Records contained in a dataset:
------------------------------
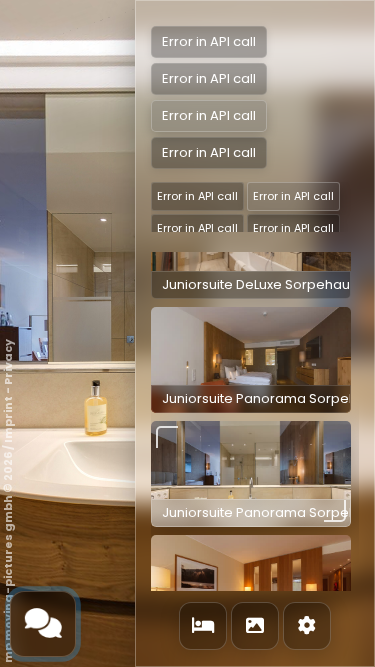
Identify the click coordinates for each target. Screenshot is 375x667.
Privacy (8, 362)
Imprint (8, 419)
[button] (251, 360)
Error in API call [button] (197, 196)
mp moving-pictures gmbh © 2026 (8, 557)
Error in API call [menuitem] (209, 41)
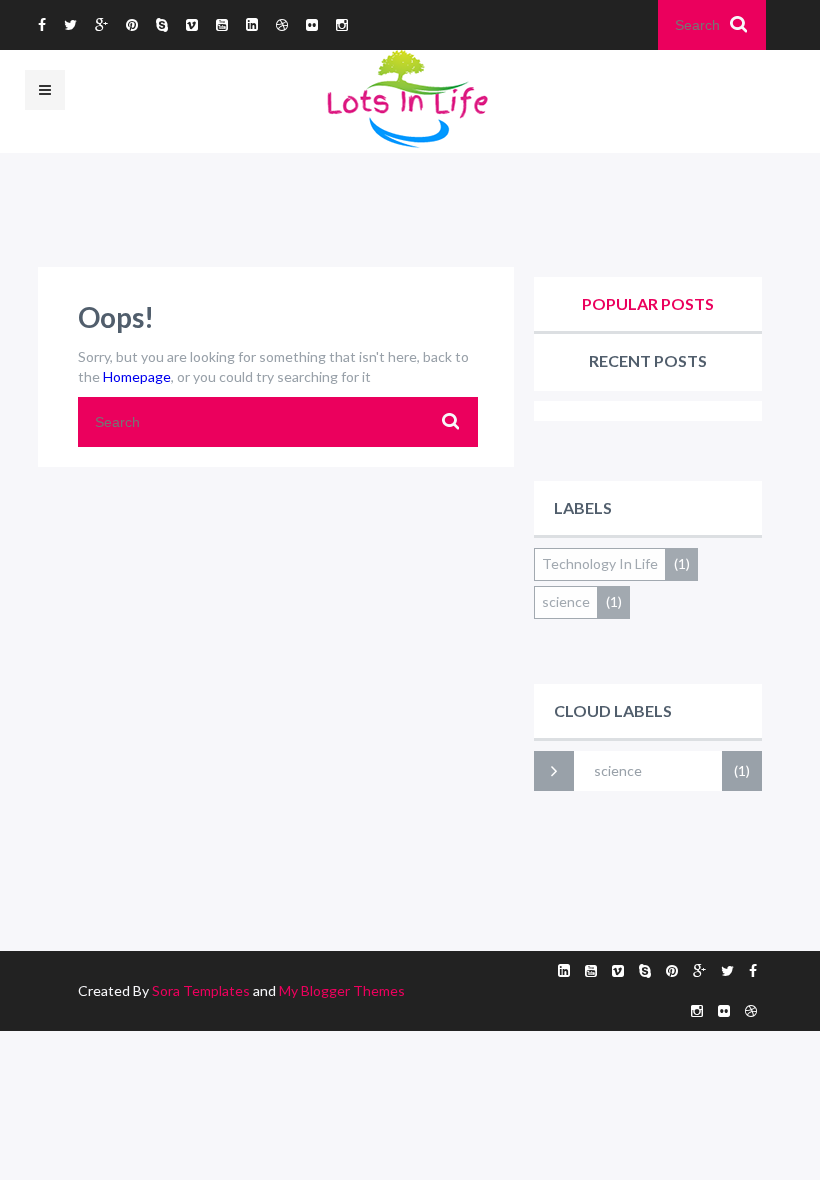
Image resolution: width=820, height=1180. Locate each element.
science (566, 601)
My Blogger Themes (342, 990)
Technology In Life (600, 563)
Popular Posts (648, 303)
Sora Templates (201, 990)
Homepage (137, 376)
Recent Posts (648, 360)
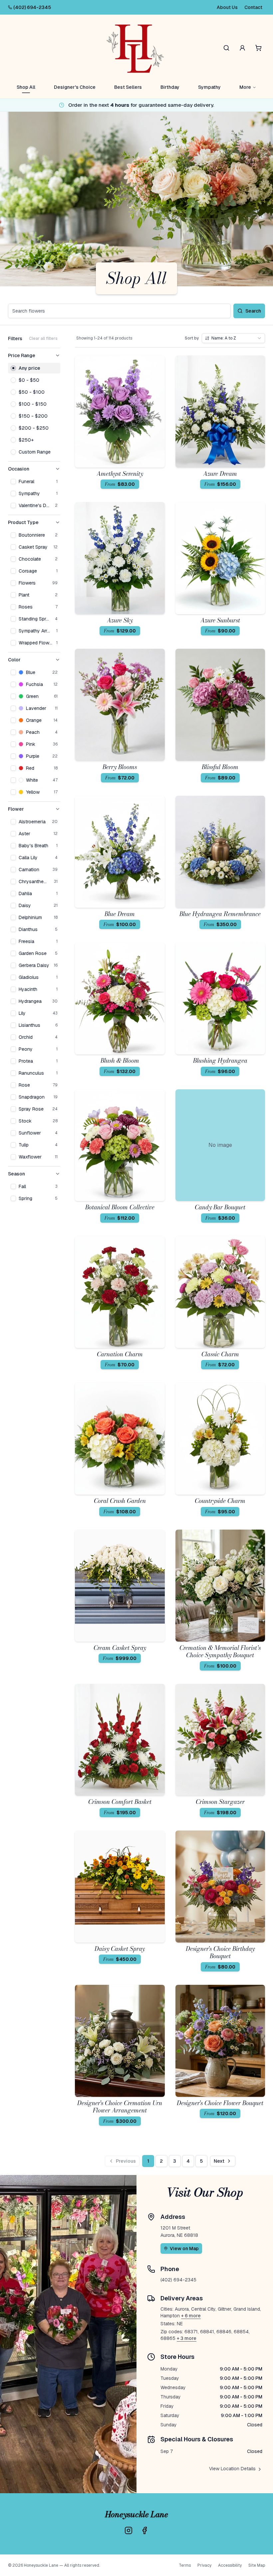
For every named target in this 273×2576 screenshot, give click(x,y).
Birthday (169, 87)
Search (253, 311)
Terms (185, 2565)
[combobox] (233, 338)
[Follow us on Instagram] (128, 2530)
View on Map (184, 2248)
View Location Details (232, 2469)
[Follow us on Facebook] (144, 2530)
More (245, 87)
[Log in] (242, 48)
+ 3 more (186, 2338)
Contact (253, 7)
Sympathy (209, 87)
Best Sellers (128, 87)
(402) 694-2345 (32, 7)
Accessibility (230, 2565)
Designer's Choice (75, 87)
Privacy (204, 2565)
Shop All (26, 87)
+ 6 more (191, 2316)
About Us (227, 7)
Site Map (256, 2565)
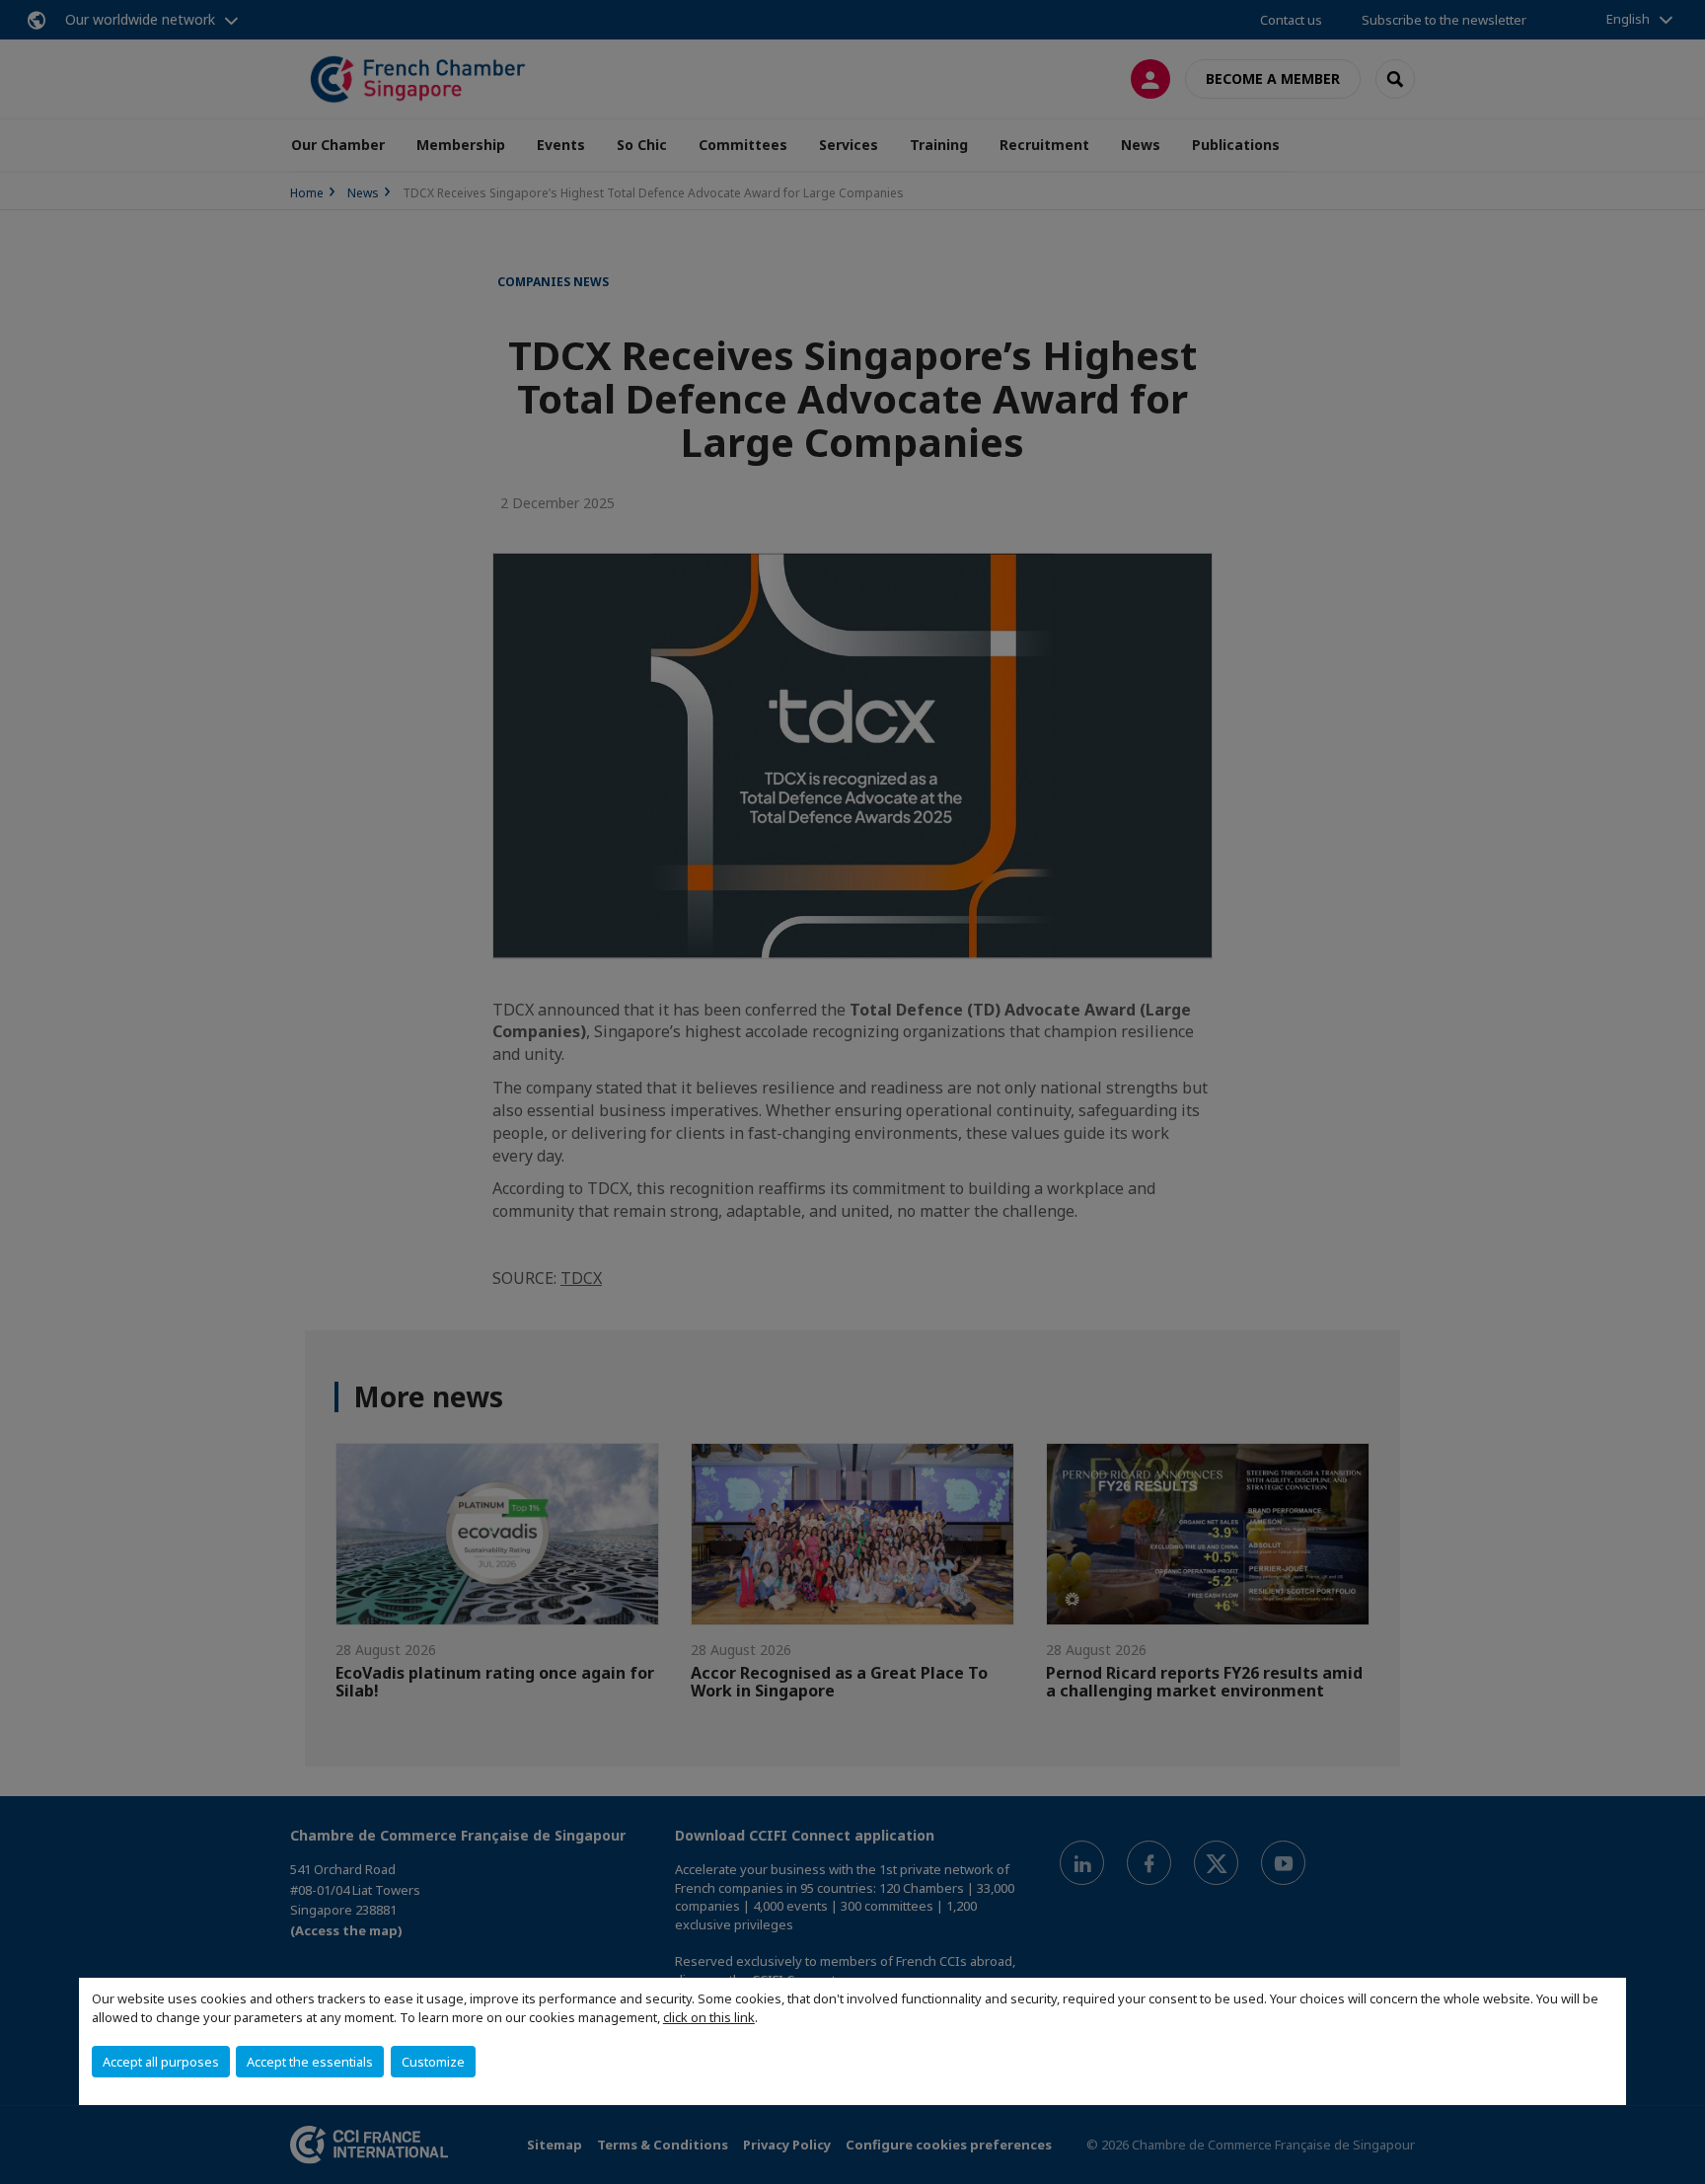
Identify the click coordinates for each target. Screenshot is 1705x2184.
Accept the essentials (310, 2062)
------------------------------
== What you will do ==
Please return, without any change, the lines from the line containing "science (566, 601)" through the last line of the entries, dropping the pictures.

== Solution ==
science (566, 601)
My Blogger Themes (342, 990)
Technology In Life (600, 563)
Popular Posts (648, 303)
Sora Templates (201, 990)
Homepage (137, 376)
Recent Posts (648, 360)
For every named target in this 273×2576 screenshot, give click(x,y).
Birthday (169, 87)
Search (253, 311)
Terms (185, 2565)
[combobox] (233, 338)
[Follow us on Instagram] (128, 2530)
View on Map (184, 2248)
View Location Details (232, 2469)
[Follow us on Facebook] (144, 2530)
More (245, 87)
[Log in] (242, 48)
+ 3 more (186, 2338)
Contact (253, 7)
Sympathy (209, 87)
Best Sellers (128, 87)
(402) 694-2345 (32, 7)
Accessibility (230, 2565)
Designer's Choice (75, 87)
Privacy (204, 2565)
Shop All (26, 87)
+ 6 more (191, 2316)
About Us (227, 7)
Site Map (256, 2565)
Identify the click coordinates for each target. Screenshot is 1705x2184.
Accept the essentials (310, 2062)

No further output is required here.